Where I need to find all $x$ for

$$a_1x_1+a_2x_2+\cdots+a_kx_k = 0$$

with the following constraints: $a_i \in \mathbb{Z}, x_i \in \mathbb{Z}, 0 \le x_i \lt 10, 0 \lt k \le 10$ . $x$ are chosen uniquely from the range [0, 10) but I might have to brute-force that part.

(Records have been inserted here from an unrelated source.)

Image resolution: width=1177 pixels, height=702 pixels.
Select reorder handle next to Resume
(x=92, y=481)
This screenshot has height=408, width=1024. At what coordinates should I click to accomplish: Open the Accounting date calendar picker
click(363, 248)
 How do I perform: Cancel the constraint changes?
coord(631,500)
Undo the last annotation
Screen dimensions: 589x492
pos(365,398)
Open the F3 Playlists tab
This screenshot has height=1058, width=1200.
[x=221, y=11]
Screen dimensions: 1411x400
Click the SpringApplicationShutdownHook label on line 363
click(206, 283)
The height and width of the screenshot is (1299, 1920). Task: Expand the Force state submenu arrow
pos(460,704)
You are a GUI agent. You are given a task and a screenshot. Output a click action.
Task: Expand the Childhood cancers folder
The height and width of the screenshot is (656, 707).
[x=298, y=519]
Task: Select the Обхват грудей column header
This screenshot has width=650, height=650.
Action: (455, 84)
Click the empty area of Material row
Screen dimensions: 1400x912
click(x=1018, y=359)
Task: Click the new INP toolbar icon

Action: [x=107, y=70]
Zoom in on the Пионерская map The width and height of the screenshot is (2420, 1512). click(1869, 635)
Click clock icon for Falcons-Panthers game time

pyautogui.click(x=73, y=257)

An example of a brute-force solution to this equation form is

$$ \begin{pmatrix} 10000& 1000& 200& 100& 20& 2& 0& -100& -1000& -10000 \end{pmatrix} \begin{pmatrix} 2\\ 4\\ 7\\ 8\\ 5\\ 0\\ 9\\ 3\\ 6 \end{pmatrix} = 0 $$

I tried to follow along with the solution in the linked question, but I don't think it applies since "dividing into [the right-hand side]" doesn't make much sense when the right-hand side is zero. Perhaps this isn't actually a Diophantine equation? Another way of putting it is that I need to find roots of a polynomial of order one in $x$ subject to the above constraints; or that I need to solve for the right-hand side of the dot product $0 = A \cdot x$ .

Answer 1

(EDITED) You can use dynamical programming.

Let $F(k, v)$ be the number of solutions to $a_1 x_1 + \ldots + a_k x_k = v$ with $x_k \in \{0, \ldots, 9\}$, where $v \in \mathbb Z$. Of course $F(k,v) = 0$ if $v > 9 \sum_{i=1}^k \max(a_i, 0)$ or $v < 9 \sum_{i=1}^k \min(a_i, 0)$, and $F(1,v) = 1$ if $v \in \{a_1, 2a_1, \ldots, 9 a_1\}$, $0$ otherwise. By conditioning on the value of $x_k$, $$F(k,v) = \sum_{t=0}^9 F(k-1,v-t a_k)$$ We compute and remember each $F(k,v)$ for each $k$ starting at $1$, and each $v$ in the interval where it can be nonzero.

Then work backwards: assuming $F(k,v) \ne 0$, there are solutions where $x_k$ is each $t$ from $0$ to $9$ such that $F(k-1,v-a_k t) \ne 0$.